Who wants to read this crap written by a University Professor paid by the public purse?
–
Soma
/
Ajith / May 28, 2021
The country and people need a fundamental change in all aspects of politics, policies. We don’t need an alternative political party to replace UNP or SLPP. People gave a massive support to Sirisena as a common candidate for Presidency and elected UNP to form a National government to solve the problems of corruption, resolve ethnic problem by devolution of power and to get rid of Executive Presidential power. Unfortunately nothing happened and we are back to where we were five years before or even worse. I have not seen any concrete evidence to see SJB or SP has the power or courage or commitment to unify the country, or save the country from corruption and corrupters (most of our MPs from SLPP/SLPP/SJB/UNP are corrupted – you need to drain them ) and costed economic proposal for development and differentiate politics from Religion and a strong foreign policy.
/
Naman / May 29, 2021
All Sinhalese Political Parties since Independence had not been Gate keeper of Democracy. Depriving of the minorities to play a vital role in Ceylon/Sri Lanka has resulted in today’s Dire state. I am not convinced that Sajith Premadasa can make any difference. He has not been keen enough to find out the mastermind behind the Easter Bombings. Had Ranil.W handed over the PM post to SP in early 2018, the Easter bombings could have been prevented. The killing of the two police men by the Muslim Fundamentalists should have been solved by the GoSL forces.
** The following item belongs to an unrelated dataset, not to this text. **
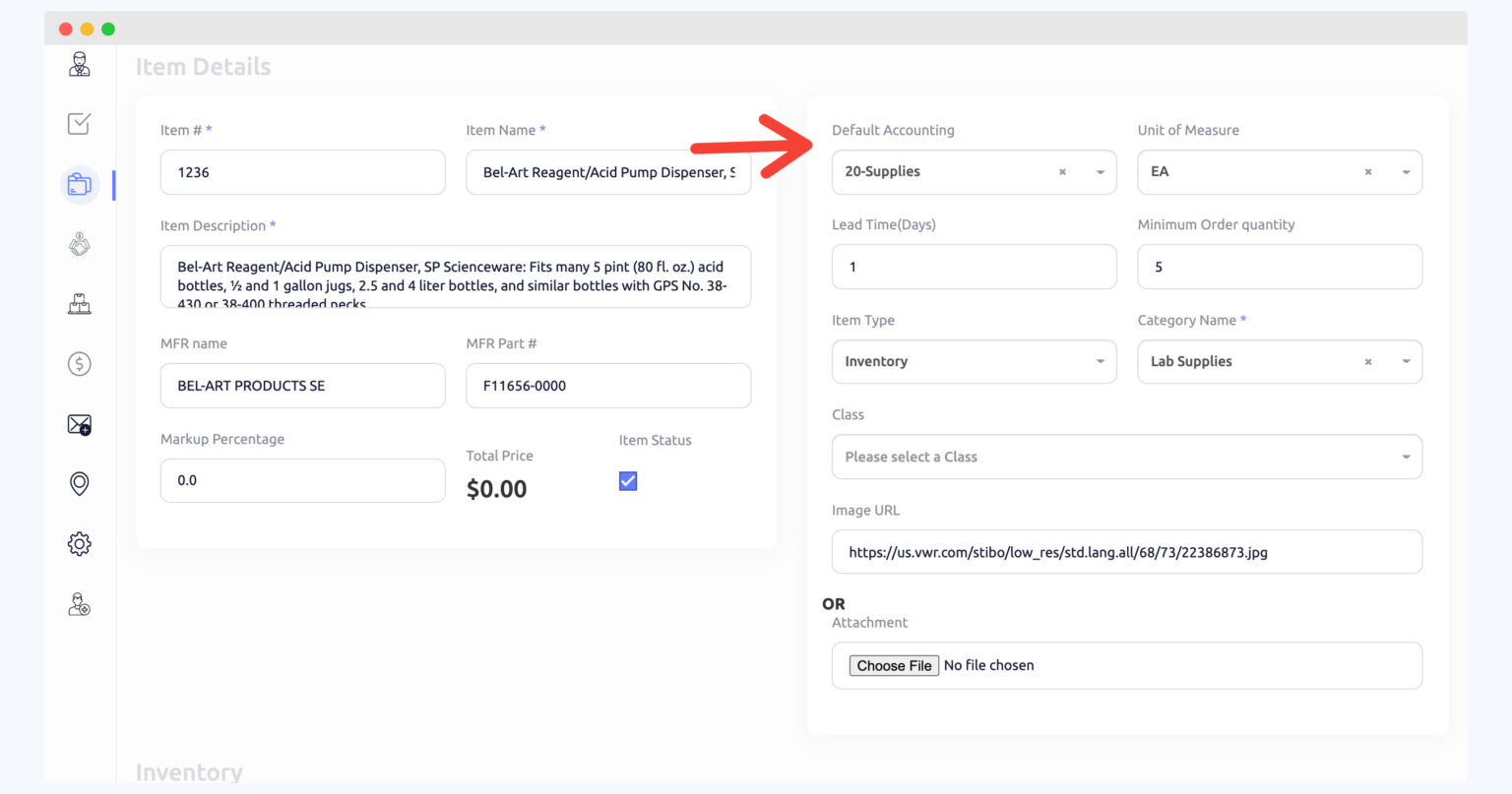Screen dimensions: 1512x794
Task: Open the Category Name dropdown
Action: [x=1406, y=361]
Without the rights of minorities being respected by the Majority, there is no real Democracy in SL.
/
Good Sense / May 29, 2021
Because of the negative perception of the voters of the pre 2015 regime, the Yahapalana regime was born. It was a motley coalition, but the center of the stage was Ranil Wicks. One may loosely describe that he was “drunk with power” and was far from reality. Though he professed to be a champion of democracy, there was a delay in the local government elections, which was held much later and as well as the provincial council elections which is not held even to date. He REFUSED to pause and correct himself with the stunning results of the local government elections and the disenchantment of the elephantine rank-and-file was growing. One may say that Sajith was “impatient” but that would be of no use had the symbol elephant was a marketable element. Don’t forget that it was the rank-and-file who informed “democratic” regional leaders that the elephant at that time was a dead entity and implied something new must come out. Since Wicks was always wiggling with leadership issues and the birth of “Telephonism” was inevitable. I am no fan of it, but it has shown its presence well as an opposition. Its governing capabilities are yet to mature.